Work required: Rewrite the data below, replacing every occurrence of "screenshot" with "image" and leaving everything else unchanged. Omit the pictures from your answer.

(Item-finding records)
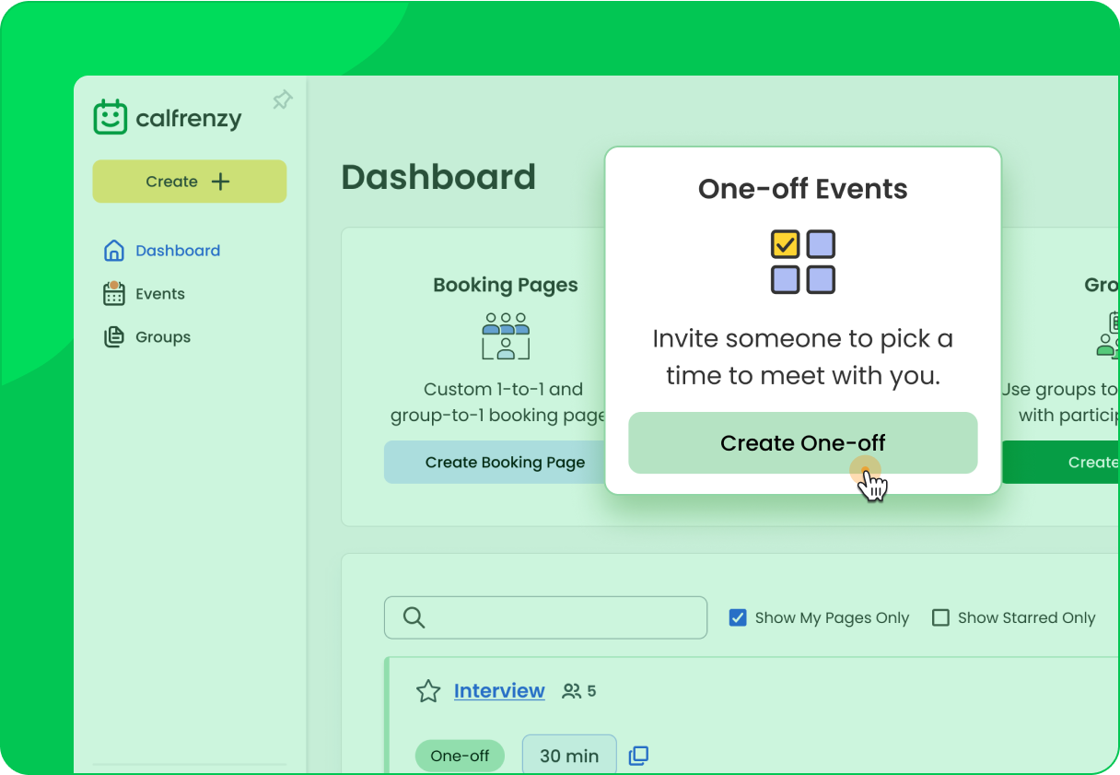Click inside the search input field
Screen dimensions: 1120x775
click(x=553, y=617)
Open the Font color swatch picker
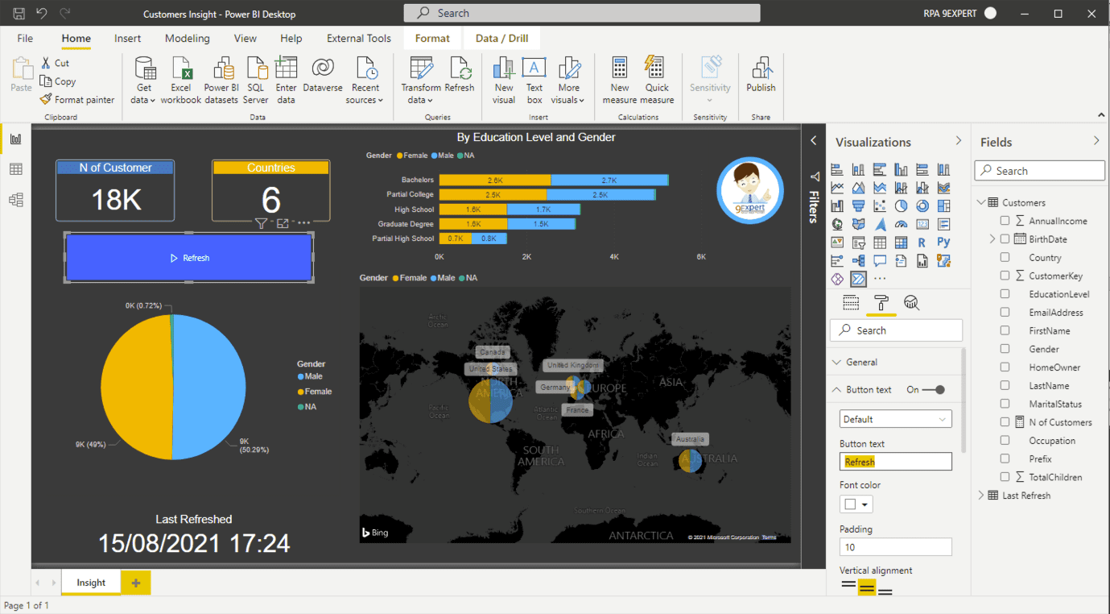 [x=855, y=504]
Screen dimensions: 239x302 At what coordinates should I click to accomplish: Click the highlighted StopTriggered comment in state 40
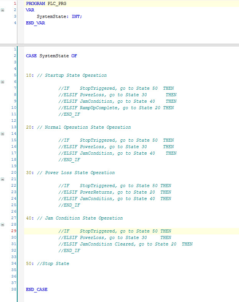click(x=115, y=231)
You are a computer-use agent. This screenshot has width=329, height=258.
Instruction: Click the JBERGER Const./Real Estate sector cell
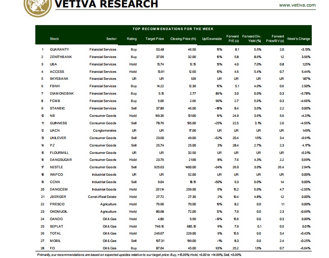(102, 197)
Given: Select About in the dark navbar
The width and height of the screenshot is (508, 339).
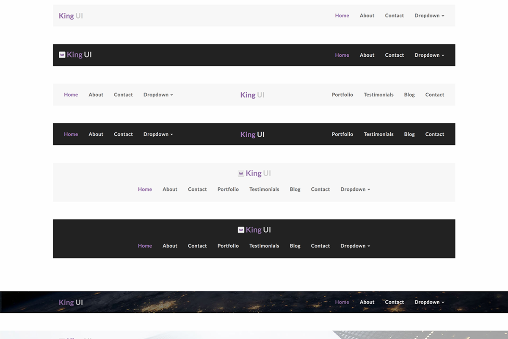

Task output:
Click inside the search input field
Screen dimensions: 1120x775
click(x=553, y=617)
Open the Font color swatch picker
 [x=855, y=504]
Screen dimensions: 239x302 At what coordinates should I click to accomplish: Click the highlighted StopTriggered comment in state 40
click(x=115, y=231)
You are a computer-use agent. This image has width=329, height=258.
Instruction: Click the JBERGER Const./Real Estate sector cell
(102, 197)
Given: Select About in the dark navbar
The width and height of the image is (508, 339).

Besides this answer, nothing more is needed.